I guess a lot of things…but maybe I’ll start with the miscarriage.  Yesterday it was 2 weeks since the D and C.  I couldn’t believe that it had only been 2 weeks…just 14 days.  It feels like it was a lifetime ago and these past two weeks have felt like an eternity.  Lots and lots of anxiety and worry…not knowing what each day will bring.  Will it be insightful?  Will it be angry?  Will it be knock me to the ground sad?  It is exhausting trying to prep for whatever will come and to figure out how to deal with the aftermath of whatever emotion shows up (and often causes lots of destruction).  

There are many days where I am fine and life is just normal and moving on.  But then there are some days when it feels empty, and it feels wrong to just be moving forward and living life.  It’s been this weird thing that I just don’t know what the right way to go about grieving is.  And I know it’s different for everyone and there’s no right or wrong way…but I find myself always wondering, “is this normal?  Is this acceptable?  What will people think about me?”  Always checking that and never just letting it be.  

So that’s been a weird, exhausting thing.  

In other news…I’ve really been struggling a lot with what my purpose is and if I actually have any worth at all.  This has been a common theme across many aspects of my life.  From being a mom and wife, to spirituality, and work…I am constantly left feeling like I’m never going to be enough.  I feel like a crazy lazy bum.  I know I’m working a lot…but I feel like I’m not actually doing anything and I’m actually just floating through life.  You know?  Always wondering where the time has gone…feeling like nothing is getting accomplished and I’m wasting a lot of time doing a lot of nothing.  And I keep wondering what the hell I’m actually doing with life.  
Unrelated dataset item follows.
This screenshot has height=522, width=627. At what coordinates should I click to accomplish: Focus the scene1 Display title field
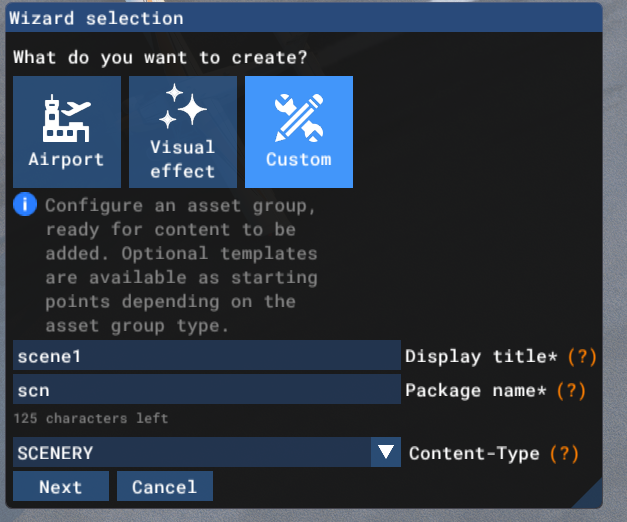206,356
I have struggled hard core with our new Clinical Director and the changes that’s brought to our practice.  It’s really nothing against her…she’s great. Super nice, super enthusiastic, super motivated and on top of shit.  And maybe it’s because she’s all the things that I’m not that drives me insane?  But it also has really thrown me for a loop that I didn’t really expect, because I’m not that kind of a person.  But bringing her in, having her give input, make changes, take responsibilities off my plate…it has left a bitter taste in my mouth.  I am annoyed by her asking questions and making suggestions.  It feels like she’s here and essentially telling me I’ve done a shitty job.  But it’s not even just that…there’s this weird deeper level of things…like I’ve worked my ass off for the past 2 years here.  I’ve pulled the practice out of some deep shit and I’ve put in the blood, sweat and tears…the late nights, the endless weekends…I’ve built a good portion of what we have…and here she comes swooping in…and all of a sudden I’m not just defensive, but I’m also questioning what that means for me?  What role do I actually play here?  What does my work and my efforts mean?  Does anything I’ve done even mean anything?  Because up until this point I’ve felt like I’ve actually done something worthwhile here.  Like I’ve made a difference and cleaned up a lot of shit.  Now all I can see are all the things that I haven’t done yet and all the things I haven’t done quite right.  And I know, it’s fucking messed up.  I know that.  But it is really hard to see anything different and feel anything beyond failure and being less-than.

I’ve felt like a huge failure in all aspects of my life to the point where I often find myself wondering, “why keep trying?”  Like, beyond just giving two fucks about work and raising my kids, and trying to develop spiritually…but like living.  What’s even the point?  It is too hard, and too much and nothing is ever going to change…and I have no idea what the fuck I’m even doing.  

I’m sure it’ll all pass and everything will be fine…but damn…I’m in a fucking dark place right now and I don’t know how to get out of it…and I just want to crawl into a hole and hide and cry.